Compare that with any number of “if the UUA accepts God, I’m leaving” posts at the “Reclaiming a Vocabulary of Reverence Within Unitarian Universalism” discussion forum.
In each case, the individual needs and assumptions of the remontrant are treated as objective realities in need of a well-orchestrated defense, even though the Episcopalians, Unitarians, and Universalists each have histories and experiences broad enough to muster people who would have diametrically opposite experiences. I can repect the feelings of the Fort Worth delegate, and even those UU Humanists, but not enough to adopt the status quo.
Like it or not, in this kind of denomination-tearing fight, there usually are winners and losers, and, no, I don’t like it. Some action must be taken, even if it is only the action of recognition.
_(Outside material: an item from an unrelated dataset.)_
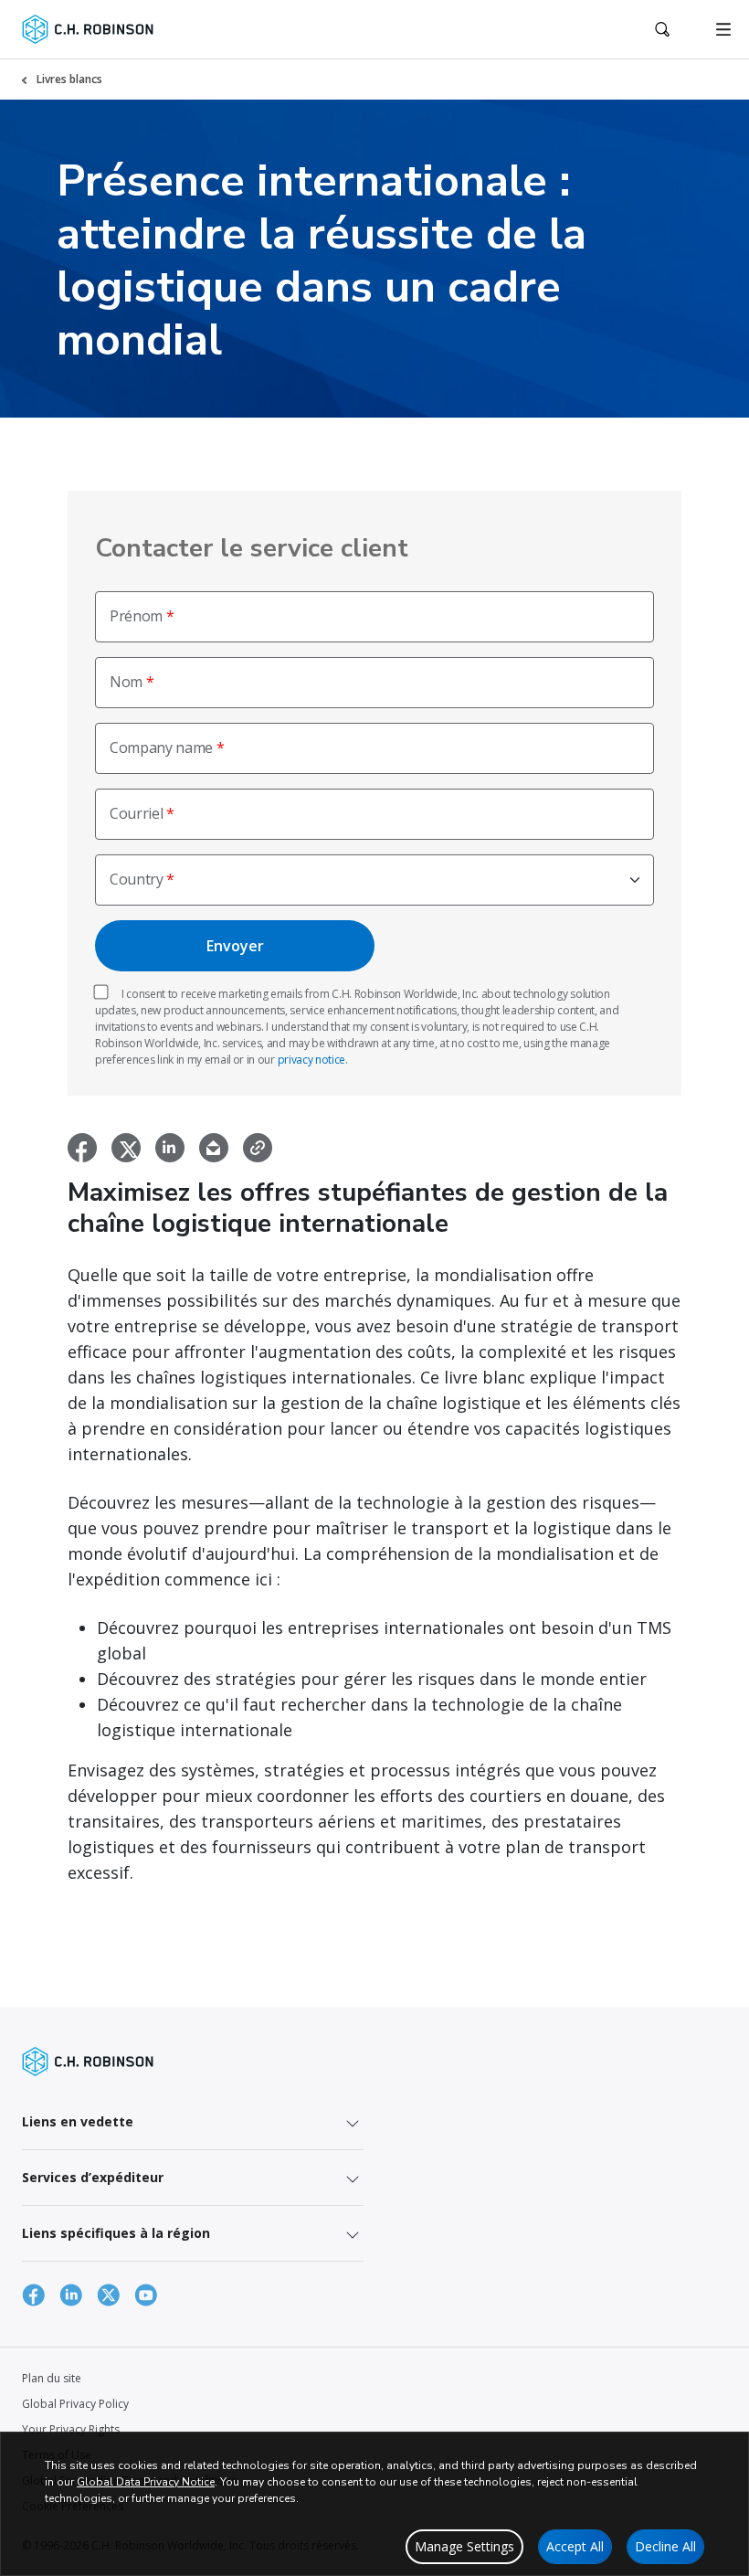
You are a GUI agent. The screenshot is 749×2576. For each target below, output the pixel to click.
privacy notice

Unitarian and Universalist Christians have, until fairly recently, had to live with a continuing series of losses with the implied message that, as the “old guard,” we would have a diminishing stake within Unitarian Universalism. The assumption, both within and without the Christian cohort, is that eventually the “grandfathered” Christians would die out: terrible news from the inside, and one (apparently) blithfully ignored from the outside. I am no longer amazed that there are people who deny the existence of those who are both Christian and Universalist or Unitarian, or both. But neither will I accept this dismissive behavior, and that’s one of the reasons I write.
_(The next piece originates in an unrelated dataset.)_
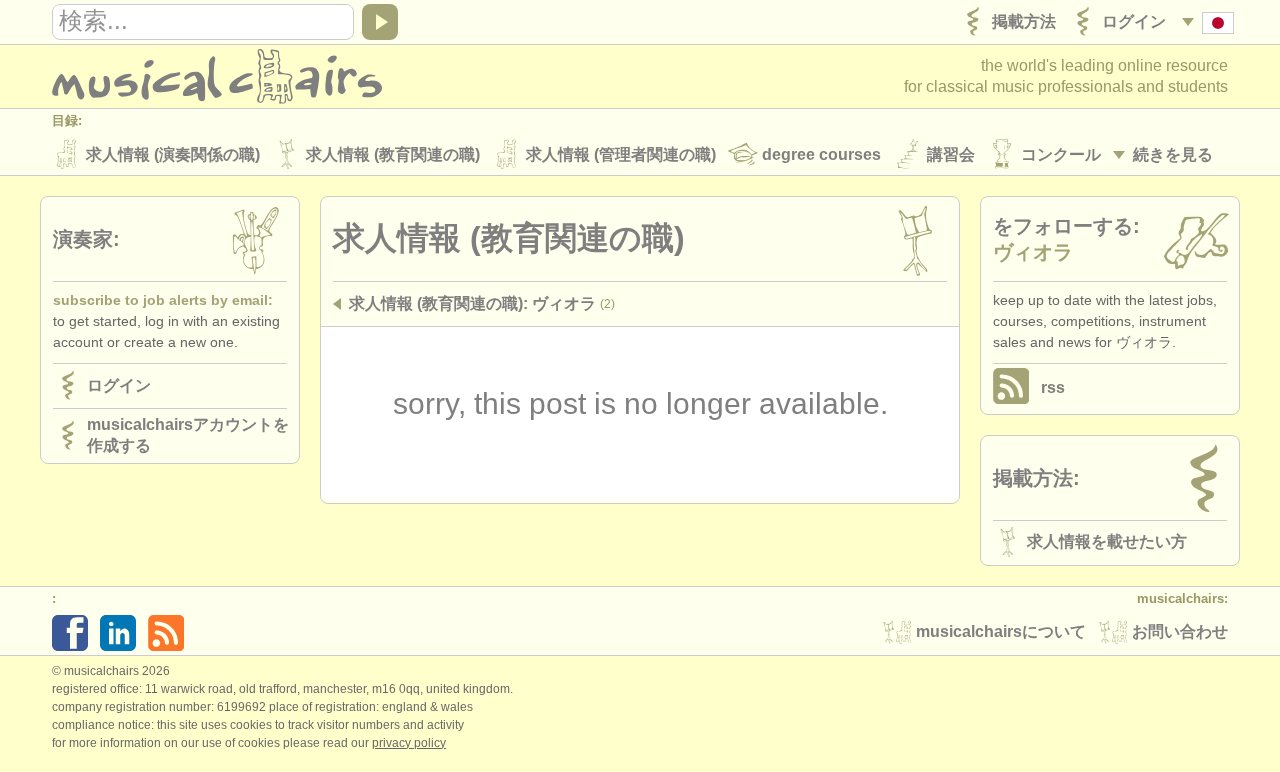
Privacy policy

But not all was lost. Something happened in the Nineties — a change of leadership and generation, yes, but more accurately a change of attitude — that gave the Christian cohort a new sense of confidence and less of the defensiveness that had marked times past. We acted like God had an active plan and future for us, and, indeed, I believe God does.
Now it is the Humanist cohort that seems pained at a future of loss and (dare I say it?) dismission. But it seems to be that the Christian response is not to lord over the grief, and say “you had it coming” but be present and more than a little understanding. After all, we’ve been there, and there no guarantee we won’t know those feelings again. (If not institutionally, then certainly personally.)
Today, I hope the fighting factions of Episcopalians will experience enough grace to continue as one church, whatever the outcome of the Robinson election. After all, the world is watching and asking if there are Christians in that Convention. There are times I wonder if there are Christians anywhere: those living in knowledge of their redemption, identified by grace, and hopeful for unity with one another, the compass of creation, and with God.
Let there be peace in Minneapolis, and, I pray, next year in Long Beach.